Candidate A should win. The election restriction compares last log entries:

Candidate A: last entry is (term 2, index 3)
Candidate B: last entry is (term 1, index 2)

Comparison: term 2 > term 1. A’s log is more up-to-date. Voters will vote for A over B.

This is true even though B’s log (index 2) is shorter than A’s (index 3). The term comparison takes priority. A’s log has entries from a newer term, which might be needed for correctness.

Exercise 3

Entries 6 and 7 become uncommitted and will be overwritten by the new leader. The new leader starts with its own log (which doesn’t include entries 6 and 7, since they weren’t on a majority of nodes). The new leader will:

Accept new client requests.
Fill any gaps in its log through AppendEntries.
Eventually, entries 6 and 7’s slots will be filled with new commands from the new leader’s term.

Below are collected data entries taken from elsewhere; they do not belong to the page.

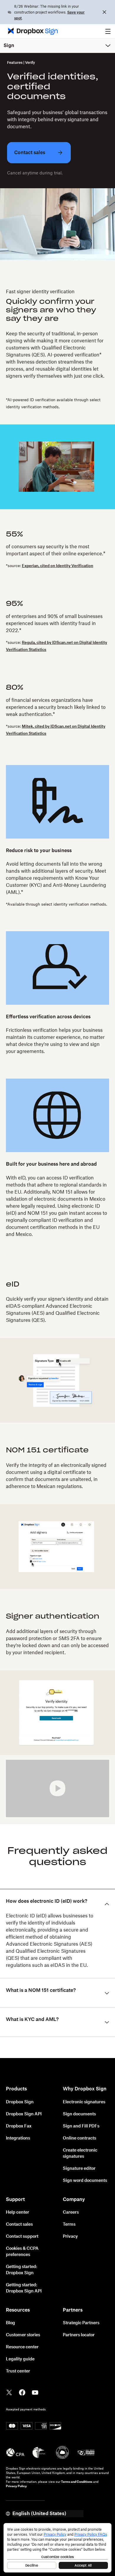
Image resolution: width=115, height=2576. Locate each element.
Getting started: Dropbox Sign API (24, 2288)
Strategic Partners (81, 2323)
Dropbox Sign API (24, 2114)
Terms (69, 2224)
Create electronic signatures (80, 2153)
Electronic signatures (84, 2102)
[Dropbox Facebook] (22, 2392)
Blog (10, 2323)
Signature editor (79, 2169)
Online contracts (79, 2138)
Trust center (18, 2371)
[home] (31, 31)
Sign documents (79, 2114)
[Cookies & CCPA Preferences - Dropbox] (57, 2547)
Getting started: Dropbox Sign (21, 2270)
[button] (108, 31)
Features (14, 62)
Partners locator (79, 2335)
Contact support (22, 2237)
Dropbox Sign (20, 2102)
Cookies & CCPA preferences (22, 2252)
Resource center (22, 2347)
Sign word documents (85, 2181)
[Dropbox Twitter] (9, 2392)
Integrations (18, 2138)
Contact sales (19, 2224)
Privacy (70, 2237)
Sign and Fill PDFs (81, 2126)
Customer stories (23, 2335)
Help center (17, 2212)
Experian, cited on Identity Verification (57, 566)
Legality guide (20, 2359)
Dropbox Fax (19, 2126)
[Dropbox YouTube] (35, 2392)
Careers (71, 2212)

This is safe because entries 6 and 7 were never committed — no client received confirmation for them. If a client sent those commands and didn’t get a response, it will retry with the new leader.

Exercise 4

If all nodes used the same 200ms timeout, they would all time out simultaneously and all become candidates at the same time. This would cause an election where every node votes for itself — resulting in a guaranteed split vote with no majority. The election fails, all timers reset and immediately fire again (since they’re still synchronized), creating an infinite loop of failed elections.

Randomization (150-300ms) ensures that one node almost always times out first, giving it the chance to start an election and win before others become candidates. The expected wait for the first timeout in a 5-node cluster is ~30ms — far shorter than any single timeout value.